(Text block):
R3303-HP HSR6800 Routers Security Configuration Guide
380
[Router-acl-basic-2200] rule 0 permit source 192.168.1.0 0.0.0.255
[Router-acl-basic-2200] rule 1 deny source any
[Router-acl-basic-2200] quit
[Router] nat address-group 1 2.2.2.10 2.2.2.11
[Router] interface gigabitethernet 3/0/1
[Router-GigabitEthernet3/0/1] nat outbound 2200 address-group 1
[Router-GigabitEthernet3/0/1] quit
# Configure an ACL numbered 2100 for Java blocking.
[Router] acl number 2100
[Router-acl-basic-2100] rule 0 permit source 5.5.5.5 0.0.0.0
[Router-acl-basic-2100] rule 1 deny source any
[Router-acl-basic-2100] quit
# Enable the Java blocking function, add blocking suffix keyword .js, and specify ACL 2100 for Java
blocking.
[Router] firewall http java-blocking enable
[Router] firewall http java-blocking suffix .js
[Router] firewall http java-blocking acl 2100
Use the display firewall http java-blocking verbose command to display detailed Java blocking
information.
[Router] display firewall http java-blocking verbose
Java blocking is enabled.
The configured ACL group is 2100.
There are 0 packet(s) being filtered.
There are 1 packet(s) being passed.

(Input data):
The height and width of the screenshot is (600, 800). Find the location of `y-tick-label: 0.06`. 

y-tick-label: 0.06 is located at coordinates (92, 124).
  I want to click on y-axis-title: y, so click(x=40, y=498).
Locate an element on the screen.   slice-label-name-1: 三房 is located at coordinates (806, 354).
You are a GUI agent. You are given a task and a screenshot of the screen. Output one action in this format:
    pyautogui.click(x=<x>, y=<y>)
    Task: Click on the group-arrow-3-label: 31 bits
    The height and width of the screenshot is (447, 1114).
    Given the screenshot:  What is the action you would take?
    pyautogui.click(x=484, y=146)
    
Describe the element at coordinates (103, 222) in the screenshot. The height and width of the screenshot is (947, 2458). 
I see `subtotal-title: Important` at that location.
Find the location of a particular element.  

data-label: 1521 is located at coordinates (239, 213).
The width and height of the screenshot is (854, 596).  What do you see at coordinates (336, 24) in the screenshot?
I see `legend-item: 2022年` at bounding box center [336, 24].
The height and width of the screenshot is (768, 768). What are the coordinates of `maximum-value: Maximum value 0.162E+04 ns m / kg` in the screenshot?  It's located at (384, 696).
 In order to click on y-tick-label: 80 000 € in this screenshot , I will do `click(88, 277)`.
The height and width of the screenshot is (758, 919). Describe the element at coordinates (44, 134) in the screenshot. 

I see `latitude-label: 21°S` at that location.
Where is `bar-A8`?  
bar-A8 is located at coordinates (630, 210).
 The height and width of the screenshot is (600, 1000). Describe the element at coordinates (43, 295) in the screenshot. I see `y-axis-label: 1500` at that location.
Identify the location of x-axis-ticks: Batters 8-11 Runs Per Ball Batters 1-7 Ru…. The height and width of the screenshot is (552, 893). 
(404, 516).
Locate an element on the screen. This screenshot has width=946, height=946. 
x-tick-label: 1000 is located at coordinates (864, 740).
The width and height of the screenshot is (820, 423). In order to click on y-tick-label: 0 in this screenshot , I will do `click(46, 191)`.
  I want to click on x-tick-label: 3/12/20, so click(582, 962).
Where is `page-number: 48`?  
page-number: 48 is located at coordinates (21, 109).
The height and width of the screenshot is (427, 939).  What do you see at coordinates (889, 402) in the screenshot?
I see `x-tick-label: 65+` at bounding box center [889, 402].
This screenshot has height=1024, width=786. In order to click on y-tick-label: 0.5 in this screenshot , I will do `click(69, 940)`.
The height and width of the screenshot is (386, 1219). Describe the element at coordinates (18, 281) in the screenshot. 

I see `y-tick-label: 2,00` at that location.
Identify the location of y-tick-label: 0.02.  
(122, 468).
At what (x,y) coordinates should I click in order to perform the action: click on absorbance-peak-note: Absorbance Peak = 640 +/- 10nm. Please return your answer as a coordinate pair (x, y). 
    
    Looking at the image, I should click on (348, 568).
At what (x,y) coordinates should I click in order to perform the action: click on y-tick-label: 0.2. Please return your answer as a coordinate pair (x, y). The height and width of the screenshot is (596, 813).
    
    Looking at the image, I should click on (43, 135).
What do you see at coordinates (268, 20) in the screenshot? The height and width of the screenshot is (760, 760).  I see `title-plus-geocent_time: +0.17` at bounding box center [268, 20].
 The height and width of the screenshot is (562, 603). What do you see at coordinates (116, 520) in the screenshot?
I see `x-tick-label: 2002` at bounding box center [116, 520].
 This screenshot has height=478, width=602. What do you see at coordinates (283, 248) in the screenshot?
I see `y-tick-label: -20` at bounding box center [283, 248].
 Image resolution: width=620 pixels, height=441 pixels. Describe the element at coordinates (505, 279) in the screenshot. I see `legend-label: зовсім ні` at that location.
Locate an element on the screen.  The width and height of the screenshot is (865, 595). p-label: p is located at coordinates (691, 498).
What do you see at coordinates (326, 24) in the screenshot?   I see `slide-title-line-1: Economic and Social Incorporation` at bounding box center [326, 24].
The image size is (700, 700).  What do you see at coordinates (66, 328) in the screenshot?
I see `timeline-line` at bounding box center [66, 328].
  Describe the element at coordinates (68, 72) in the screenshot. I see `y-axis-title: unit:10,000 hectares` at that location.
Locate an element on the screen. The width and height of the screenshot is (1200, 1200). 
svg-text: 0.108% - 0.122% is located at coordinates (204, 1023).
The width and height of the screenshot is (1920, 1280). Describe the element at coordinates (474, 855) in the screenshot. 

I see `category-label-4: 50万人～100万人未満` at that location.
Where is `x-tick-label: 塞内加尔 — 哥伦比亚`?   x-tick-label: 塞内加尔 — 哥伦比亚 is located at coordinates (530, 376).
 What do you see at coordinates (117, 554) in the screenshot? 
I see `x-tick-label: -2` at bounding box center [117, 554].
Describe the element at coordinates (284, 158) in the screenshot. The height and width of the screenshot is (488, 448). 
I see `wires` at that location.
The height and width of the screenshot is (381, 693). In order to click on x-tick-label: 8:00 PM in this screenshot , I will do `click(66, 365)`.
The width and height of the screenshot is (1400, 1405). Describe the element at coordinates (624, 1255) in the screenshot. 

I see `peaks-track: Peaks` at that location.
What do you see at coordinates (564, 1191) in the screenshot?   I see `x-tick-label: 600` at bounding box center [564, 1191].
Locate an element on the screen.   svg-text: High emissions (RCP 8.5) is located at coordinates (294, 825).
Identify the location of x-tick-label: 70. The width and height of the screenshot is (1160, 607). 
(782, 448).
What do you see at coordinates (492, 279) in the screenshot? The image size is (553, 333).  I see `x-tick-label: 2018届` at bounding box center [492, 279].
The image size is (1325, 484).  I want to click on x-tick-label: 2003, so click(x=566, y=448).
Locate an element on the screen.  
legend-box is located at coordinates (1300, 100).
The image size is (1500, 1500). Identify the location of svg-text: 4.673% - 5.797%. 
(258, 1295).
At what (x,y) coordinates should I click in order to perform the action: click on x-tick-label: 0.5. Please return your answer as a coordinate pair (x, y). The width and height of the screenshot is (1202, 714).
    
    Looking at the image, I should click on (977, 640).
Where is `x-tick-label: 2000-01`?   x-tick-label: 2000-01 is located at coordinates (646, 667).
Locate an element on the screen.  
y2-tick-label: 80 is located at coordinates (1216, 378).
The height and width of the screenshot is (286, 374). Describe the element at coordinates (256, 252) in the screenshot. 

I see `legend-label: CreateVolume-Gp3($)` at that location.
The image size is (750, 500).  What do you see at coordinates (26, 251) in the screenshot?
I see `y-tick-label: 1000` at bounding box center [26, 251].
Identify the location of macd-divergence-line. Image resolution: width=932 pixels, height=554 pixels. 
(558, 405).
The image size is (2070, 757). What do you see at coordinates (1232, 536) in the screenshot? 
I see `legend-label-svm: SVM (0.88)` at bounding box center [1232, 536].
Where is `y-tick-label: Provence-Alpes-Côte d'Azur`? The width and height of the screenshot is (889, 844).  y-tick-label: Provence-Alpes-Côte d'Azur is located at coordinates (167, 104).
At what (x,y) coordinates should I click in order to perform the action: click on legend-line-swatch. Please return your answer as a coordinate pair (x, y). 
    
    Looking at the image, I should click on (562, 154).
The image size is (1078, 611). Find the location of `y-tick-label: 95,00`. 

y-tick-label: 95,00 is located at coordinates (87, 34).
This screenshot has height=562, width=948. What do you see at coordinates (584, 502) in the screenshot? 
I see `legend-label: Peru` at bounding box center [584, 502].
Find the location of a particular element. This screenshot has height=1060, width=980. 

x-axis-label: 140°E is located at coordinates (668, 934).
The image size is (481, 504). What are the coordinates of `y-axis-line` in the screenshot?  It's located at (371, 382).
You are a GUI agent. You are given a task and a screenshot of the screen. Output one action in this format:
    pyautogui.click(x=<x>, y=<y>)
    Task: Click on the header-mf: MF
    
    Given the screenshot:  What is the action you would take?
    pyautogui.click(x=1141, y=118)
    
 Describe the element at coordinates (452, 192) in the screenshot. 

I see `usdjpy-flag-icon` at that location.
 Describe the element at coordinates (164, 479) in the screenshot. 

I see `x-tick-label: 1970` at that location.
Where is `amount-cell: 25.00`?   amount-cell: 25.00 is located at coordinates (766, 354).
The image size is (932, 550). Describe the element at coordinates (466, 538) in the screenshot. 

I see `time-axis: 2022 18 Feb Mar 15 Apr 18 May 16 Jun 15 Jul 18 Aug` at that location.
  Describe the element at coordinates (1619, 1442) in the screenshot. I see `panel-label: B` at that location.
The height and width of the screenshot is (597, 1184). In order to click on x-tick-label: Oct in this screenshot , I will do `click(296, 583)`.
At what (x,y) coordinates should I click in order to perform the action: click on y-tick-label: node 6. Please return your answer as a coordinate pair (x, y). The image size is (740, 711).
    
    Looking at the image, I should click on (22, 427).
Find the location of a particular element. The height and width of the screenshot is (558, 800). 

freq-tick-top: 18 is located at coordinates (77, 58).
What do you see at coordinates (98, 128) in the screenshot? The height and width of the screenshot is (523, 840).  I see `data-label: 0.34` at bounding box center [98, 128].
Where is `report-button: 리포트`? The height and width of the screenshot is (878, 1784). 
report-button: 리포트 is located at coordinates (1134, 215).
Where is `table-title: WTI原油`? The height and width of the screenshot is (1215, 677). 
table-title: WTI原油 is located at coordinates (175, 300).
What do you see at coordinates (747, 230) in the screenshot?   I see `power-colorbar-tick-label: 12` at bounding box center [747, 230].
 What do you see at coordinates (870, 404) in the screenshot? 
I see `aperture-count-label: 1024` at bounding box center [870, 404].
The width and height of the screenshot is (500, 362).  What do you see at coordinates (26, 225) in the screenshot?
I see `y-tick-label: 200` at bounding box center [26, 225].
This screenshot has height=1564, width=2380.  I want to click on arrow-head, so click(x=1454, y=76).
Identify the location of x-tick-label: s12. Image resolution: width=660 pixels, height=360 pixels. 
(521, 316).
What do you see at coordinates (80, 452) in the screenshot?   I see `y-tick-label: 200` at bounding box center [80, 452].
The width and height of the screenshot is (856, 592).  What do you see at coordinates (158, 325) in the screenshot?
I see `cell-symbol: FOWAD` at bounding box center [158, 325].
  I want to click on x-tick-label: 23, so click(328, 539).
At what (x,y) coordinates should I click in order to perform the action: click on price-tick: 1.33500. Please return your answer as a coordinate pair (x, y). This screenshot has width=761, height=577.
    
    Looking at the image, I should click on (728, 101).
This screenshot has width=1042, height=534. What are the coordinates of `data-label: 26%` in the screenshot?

(List of tasks):
1. Print the part of the Java blocking configuration guide starting at "[Router] firewall http java-blocking enable" and ending at "information.", word for word.
2. Carry on the Java blocking configuration guide from its last sentence.
The lines here have no connection to the Java blocking configuration guide.

(Expected responses):
1.
[Router] firewall http java-blocking enable
[Router] firewall http java-blocking suffix .js
[Router] firewall http java-blocking acl 2100
Use the display firewall http java-blocking verbose command to display detailed Java blocking
information.

2.
Use the display firewall http java-blocking all command to display Java blocking information about all
blocking suffix keywords.
[Router] display firewall http java-blocking all
SN Match-Times Keywords
------------------------------------
1 0 .CLASS
2 0 .JAR
3 1 .js
The above output shows that there are three Java blocking suffix keywords, of which .CLASS and .JAR are
the default ones and .js is a user-defined one and has been matched once.
Troubleshooting Web filtering
Failed to add filtering entry or suffix keyword due to upper limit
Symptom
• When you try to add a URL address filtering entry or URL parameter filtering entry, the system
prompts you that no more entry can be added.
• When you add a Java blocking or ActiveX blocking suffix keyword, the system prompts you that no
more keyword can be added.